The initial public offering (IPO) of Bajaj Housing Finance Limited has closed with a staggering subscription of over ₹3 lakh crore, highlighting intense investor interest. This high-profile IPO, which opened on September 9, 2024, and closed on September 11, was oversubscribed 63.53 times. Such a significant oversubscription indicates robust demand from all investor categories, setting a new benchmark in the Indian financial market.
Unprecedented Demand Drives Bajaj Housing Finance IPO to New Heights
Bajaj Housing Finance offered its shares in the price band of ₹66 to ₹70, aiming to raise ₹6,560 crore. The IPO consisted of a fresh issue worth ₹3,560 crore and an offer-for-sale (OFS) of up to ₹3,000 crore by its parent company, Bajaj Finance Limited. The overwhelming response saw institutional investors, retail investors, and high-net-worth individuals (HNIs) scrambling to secure a stake in the offering.
The IPO received bids for more than 27.24 billion equity shares against the 72.75 million shares on offer, translating to an oversubscription of 63.53 times.
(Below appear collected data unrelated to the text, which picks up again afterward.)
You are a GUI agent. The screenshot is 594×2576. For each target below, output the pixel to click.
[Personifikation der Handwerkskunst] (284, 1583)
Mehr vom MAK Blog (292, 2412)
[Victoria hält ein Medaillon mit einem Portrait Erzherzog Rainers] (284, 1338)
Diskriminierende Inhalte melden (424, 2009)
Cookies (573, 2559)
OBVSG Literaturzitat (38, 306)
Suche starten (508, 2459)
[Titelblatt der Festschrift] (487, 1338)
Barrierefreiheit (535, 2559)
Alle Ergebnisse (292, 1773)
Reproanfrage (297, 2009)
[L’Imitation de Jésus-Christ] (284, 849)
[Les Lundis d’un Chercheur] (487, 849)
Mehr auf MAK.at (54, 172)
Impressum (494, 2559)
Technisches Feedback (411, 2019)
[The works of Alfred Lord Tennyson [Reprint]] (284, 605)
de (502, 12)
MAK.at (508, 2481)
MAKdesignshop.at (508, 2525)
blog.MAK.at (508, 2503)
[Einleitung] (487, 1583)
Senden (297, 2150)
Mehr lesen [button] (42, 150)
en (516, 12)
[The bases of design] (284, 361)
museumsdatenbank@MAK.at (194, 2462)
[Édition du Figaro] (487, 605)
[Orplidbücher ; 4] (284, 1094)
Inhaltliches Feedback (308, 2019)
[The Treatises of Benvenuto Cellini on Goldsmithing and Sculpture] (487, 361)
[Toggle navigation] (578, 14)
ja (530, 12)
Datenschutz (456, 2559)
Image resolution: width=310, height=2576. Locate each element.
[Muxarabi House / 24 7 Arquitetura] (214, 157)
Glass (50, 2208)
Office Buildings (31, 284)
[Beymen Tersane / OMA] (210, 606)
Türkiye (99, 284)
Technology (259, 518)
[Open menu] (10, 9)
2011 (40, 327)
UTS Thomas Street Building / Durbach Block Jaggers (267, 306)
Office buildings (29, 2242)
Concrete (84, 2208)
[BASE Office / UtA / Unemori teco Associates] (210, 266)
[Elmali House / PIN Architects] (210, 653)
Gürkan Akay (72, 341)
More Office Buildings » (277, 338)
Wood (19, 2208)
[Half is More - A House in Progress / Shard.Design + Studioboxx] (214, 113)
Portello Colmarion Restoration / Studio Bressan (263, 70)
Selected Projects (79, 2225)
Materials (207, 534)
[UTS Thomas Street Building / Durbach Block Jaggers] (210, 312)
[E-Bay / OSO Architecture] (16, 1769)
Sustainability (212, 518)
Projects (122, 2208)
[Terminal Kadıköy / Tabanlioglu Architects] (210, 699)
Qualified Institutional Buyers (QIBs) led the demand, subscribing to their reserved portion a phenomenal 110.13 times. Non-institutional investors (NIIs) followed with 34.16 times subscription, while retail investors subscribed 6.13 times to their portion. Shares set aside for company employees and shareholders were subscribed 1.74 times and 15.53 times, respectively.
Surge in Grey Market Premium Signals Strong Market Debut
As the Bajaj Housing Finance IPO concluded, the Grey Market Premium (GMP) for the stock surged significantly, reflecting bullish market sentiment. The GMP increased sharply from ₹56 per share at the beginning of the bidding process to ₹70 by the final day, suggesting potential listing gains of up to 100% for the investors. Market analysts believe that such a rise in GMP, despite broader market volatility, underscores strong investor confidence in Bajaj Housing Finance’s growth prospects.
Expert Opinions and Future Outlook of Bajaj Housing Finance
Market experts have weighed in on Bajaj Housing Finance’s prospects, with many suggesting the company is well-positioned for future growth. Analysts have pointed to the company’s strong parentage under Bajaj Finance, substantial market share in the housing finance sector, and rapid growth since launching its mortgage operations in 2018. The company’s strategic focus on prime homebuyers and its extensive distribution network across 174 locations in 20 states further solidify its standing as a leading non-deposit-taking housing finance company in India.
Experts from IDBI Capital noted that Bajaj Housing Finance is the largest non-deposit-taking housing finance company in India within seven years of commencing mortgage operations. They also highlighted that the company has the highest salaried customer mix in its home loan portfolio among large HFCs, which could help it maintain a higher credit quality and stable growth trajectory. The experts have recommended a ‘subscribe’ rating for the IPO, citing the reasonable price-to-book value ratio of 3.2 times as of June 2024.
Key Takeaways and Investor Sentiment
The success of Bajaj Housing Finance’s IPO indicates robust investor confidence in the company’s ability to navigate the competitive landscape of India’s housing finance sector. The proceeds from the IPO will be used to strengthen the company’s capital base, meeting future capital requirements and enhancing its competitive edge. The IPO also aligns with Bajaj Finance’s strategic plan to comply with Reserve Bank of India (RBI) regulations requiring the listing of upper-layer non-banking financial companies (NBFCs) by September 2025.
Investors are closely watching the stock’s listing on the stock exchanges, given the significant oversubscription and strong grey market performance. Analysts remain optimistic but advise caution due to the company’s high asset concentration and substantial exposure to the real estate sector, which could pose risks in a volatile economic environment.